▶ [AIM OF THE EXERCISE] In the travel account below, on which day of the week was Dachau closed?

▶ [PASSAGE FOR REVIEW]
*** Begin section ***
Anyhoo, we took off for Bavaria and managed to get to Ulm before our jet lag kicked in. We checked into a hotel - the first of a few directly on the Danube!- and took a two hour nap (enough to get us through until our new German bedtime- two hours off Africa).

As we tried to plan our first full day in Germany, we realized that our idea to start at the Austrian border would be scuttled by the fact that Dachau was closed on Mondays. Sigh. So we re-plotted our course for the North side of Munich and headed out the next morning to visit what I hope will be the last Concentration Camp I ever visit.

Not that it was a bad place to go, or that I'm not glad we went- I just don't think I can face another one. Dachau wasn't even a 'death camp' in the sense that people weren't sent there just to be exterminated. But the fact of the camp at all and the number of deaths from mistreatment, medical experiments, and other dubious causes still make it a terrifically horrible place.
*** End section ***
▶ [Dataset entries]
*** Begin section ***
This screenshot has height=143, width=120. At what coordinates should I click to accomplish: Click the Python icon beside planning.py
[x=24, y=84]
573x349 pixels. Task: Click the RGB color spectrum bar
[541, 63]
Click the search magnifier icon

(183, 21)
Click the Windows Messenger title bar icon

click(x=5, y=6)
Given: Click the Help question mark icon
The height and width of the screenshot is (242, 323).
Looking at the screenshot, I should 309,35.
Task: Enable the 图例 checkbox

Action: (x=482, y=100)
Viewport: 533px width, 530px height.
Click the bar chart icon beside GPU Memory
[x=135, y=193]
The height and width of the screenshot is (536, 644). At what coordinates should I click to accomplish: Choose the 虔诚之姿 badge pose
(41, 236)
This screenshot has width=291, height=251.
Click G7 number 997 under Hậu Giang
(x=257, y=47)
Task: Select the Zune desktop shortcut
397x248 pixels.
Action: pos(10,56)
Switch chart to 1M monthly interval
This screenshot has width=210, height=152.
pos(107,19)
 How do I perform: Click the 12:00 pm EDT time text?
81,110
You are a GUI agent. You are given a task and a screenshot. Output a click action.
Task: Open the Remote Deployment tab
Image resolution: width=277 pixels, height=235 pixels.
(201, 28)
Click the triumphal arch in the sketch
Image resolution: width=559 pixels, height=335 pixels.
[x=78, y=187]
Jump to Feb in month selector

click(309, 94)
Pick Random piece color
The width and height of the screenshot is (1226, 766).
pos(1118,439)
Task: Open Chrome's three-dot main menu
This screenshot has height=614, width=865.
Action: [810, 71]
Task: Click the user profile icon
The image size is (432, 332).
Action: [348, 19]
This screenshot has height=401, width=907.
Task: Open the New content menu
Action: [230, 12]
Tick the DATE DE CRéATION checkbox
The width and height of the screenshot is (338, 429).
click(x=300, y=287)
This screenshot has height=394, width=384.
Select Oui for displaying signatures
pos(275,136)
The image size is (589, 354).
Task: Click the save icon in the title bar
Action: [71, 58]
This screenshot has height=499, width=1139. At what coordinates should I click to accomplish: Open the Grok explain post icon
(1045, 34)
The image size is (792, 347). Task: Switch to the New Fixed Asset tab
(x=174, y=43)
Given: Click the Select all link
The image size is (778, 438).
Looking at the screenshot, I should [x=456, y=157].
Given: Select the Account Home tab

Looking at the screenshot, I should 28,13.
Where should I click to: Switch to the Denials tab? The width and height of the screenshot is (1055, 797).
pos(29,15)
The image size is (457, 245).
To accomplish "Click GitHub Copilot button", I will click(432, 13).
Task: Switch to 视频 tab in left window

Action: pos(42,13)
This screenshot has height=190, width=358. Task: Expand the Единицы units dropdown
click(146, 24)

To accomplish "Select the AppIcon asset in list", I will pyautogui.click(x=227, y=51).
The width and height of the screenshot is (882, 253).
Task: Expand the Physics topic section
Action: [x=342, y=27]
*** End section ***
▶ [RESULT FOR THIS EXERCISE] Mondays.